Il n’y a plus de jours, plus de nuits. Plus d’avant, plus d’après. Plus de pays. Au Soudan ou en Libye, le Sahara reste le même. Que tu viennes d’Erythrée, de Somalie ou d’Ethiopie, que tu aies douze ou quarante ans, ta réalité se limite désormais à ces trois mètres carrés dans lesquels tu t’entasses avec trente autres migrants. L’arrière d’un Land Cruiser cabossé.

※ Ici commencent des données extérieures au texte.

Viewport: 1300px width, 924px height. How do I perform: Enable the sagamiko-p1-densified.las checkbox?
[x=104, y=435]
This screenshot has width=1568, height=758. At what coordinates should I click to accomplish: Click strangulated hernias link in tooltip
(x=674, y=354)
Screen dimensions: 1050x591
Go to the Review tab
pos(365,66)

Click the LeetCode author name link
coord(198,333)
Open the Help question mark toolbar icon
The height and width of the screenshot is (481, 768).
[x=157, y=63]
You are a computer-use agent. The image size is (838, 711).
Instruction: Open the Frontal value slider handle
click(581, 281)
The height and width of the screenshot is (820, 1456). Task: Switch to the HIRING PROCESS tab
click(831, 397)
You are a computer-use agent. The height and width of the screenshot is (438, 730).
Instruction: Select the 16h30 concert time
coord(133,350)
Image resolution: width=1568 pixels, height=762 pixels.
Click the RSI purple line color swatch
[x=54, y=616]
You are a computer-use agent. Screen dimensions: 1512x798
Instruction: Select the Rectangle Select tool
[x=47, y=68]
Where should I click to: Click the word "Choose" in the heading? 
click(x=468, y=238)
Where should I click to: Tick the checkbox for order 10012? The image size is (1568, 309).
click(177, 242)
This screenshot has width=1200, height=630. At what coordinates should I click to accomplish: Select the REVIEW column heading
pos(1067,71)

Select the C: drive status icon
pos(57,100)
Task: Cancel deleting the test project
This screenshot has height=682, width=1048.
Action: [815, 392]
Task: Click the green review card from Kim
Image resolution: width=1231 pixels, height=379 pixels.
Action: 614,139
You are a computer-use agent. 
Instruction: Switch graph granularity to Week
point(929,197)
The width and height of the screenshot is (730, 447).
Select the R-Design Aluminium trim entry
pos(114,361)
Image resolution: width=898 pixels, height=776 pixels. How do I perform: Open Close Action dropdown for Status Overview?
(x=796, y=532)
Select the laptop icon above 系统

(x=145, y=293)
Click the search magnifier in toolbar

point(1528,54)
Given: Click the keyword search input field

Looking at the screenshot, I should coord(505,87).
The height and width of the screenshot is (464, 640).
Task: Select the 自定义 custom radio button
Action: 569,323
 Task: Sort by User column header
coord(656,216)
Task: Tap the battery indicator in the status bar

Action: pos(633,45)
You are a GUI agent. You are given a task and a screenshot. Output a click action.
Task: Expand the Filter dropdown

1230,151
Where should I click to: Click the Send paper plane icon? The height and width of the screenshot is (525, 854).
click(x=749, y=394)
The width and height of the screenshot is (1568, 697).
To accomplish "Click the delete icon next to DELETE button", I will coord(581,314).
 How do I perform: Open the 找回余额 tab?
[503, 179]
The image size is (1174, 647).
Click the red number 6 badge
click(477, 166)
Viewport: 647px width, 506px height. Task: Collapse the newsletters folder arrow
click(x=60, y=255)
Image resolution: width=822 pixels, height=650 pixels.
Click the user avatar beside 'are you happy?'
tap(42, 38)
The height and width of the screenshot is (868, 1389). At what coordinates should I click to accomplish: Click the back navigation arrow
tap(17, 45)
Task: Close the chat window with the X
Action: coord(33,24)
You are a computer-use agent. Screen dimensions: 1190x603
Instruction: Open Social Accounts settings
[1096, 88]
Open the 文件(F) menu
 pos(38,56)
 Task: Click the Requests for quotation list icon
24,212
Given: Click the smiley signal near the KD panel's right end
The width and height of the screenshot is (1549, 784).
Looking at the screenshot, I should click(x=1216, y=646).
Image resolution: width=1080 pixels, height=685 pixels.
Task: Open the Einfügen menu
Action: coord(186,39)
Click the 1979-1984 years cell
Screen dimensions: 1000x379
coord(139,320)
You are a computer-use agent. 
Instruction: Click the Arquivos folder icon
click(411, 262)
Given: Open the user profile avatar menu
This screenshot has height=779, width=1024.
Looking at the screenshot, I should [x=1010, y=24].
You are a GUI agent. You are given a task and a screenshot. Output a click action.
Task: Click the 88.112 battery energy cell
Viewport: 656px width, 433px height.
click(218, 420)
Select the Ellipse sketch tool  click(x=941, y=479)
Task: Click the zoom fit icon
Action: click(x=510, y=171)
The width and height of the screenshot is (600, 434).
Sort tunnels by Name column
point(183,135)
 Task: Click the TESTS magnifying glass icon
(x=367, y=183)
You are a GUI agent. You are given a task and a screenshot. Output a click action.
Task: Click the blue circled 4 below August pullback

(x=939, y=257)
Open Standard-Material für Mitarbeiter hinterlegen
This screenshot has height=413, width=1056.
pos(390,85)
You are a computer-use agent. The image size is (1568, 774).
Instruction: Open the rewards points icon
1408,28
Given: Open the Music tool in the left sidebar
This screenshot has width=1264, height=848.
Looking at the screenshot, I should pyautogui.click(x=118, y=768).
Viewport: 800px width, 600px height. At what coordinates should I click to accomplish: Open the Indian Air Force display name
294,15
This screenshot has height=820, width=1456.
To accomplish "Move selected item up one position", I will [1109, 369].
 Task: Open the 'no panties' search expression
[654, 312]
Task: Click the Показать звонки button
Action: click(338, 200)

Tu le connais par cœur, cet univers. Les trous sur la banquette de velours élimé, dans lesquels tu peux glisser ton doigt pour sentir la mousse qui se délite. La cabine qui a été enlevée, pour gagner un peu d’espace sur les côtés. Les petites gravures ça et là, sur le plastique ou sur la tôle, comme des traces laissées par ceux qui ont tenté leur chance avant toi. La peau des autres contre tes bras. Leur souffle chaud, les plaintes ou les mots âcres qu’ils lâchent parfois. Le clapotis de l’eau qui se brise contre les parois du jerrican, petite mer agitée - une mer coupée d’essence, pour que personne ne soit tenté d’en boire trop. L’odeur aigre, poisseuse, animale, dont tu ne sais plus si elle t’appartient ou pas et qui ne te dérange plus depuis longtemps. Le gémissement du moteur quand il patine, descendez, il va falloir pousser. La lueur des phares d’un 4*4 et l’harmonie parfaite de trente cœurs qui s’emballent de terreur. Si ce sont des trafiquants, qu'est ce qu'ils te prendront ? Ton argent, tes reins ou tes yeux ?
Le sable qui s’insinue partout. Les yeux qui brûlent, la gorge dont les parois te semblent être devenues de bois. La fournaise de la journée qui te fait languir de la nuit. Le froid de la nuit qui te fait languir de la journée. Les formes desséchées que tu voudrais ne pas regarder mais sur lesquels tes yeux accrochent tout au long du chemin. Le chapelet que tu égrènes entre tes doigts, Seigneur Tout Puissant, faites que je ne sois pas le prochain.
Si la dune est trop raide, monter à pied.
Si un passager meurt, le jeter par-dessus bord.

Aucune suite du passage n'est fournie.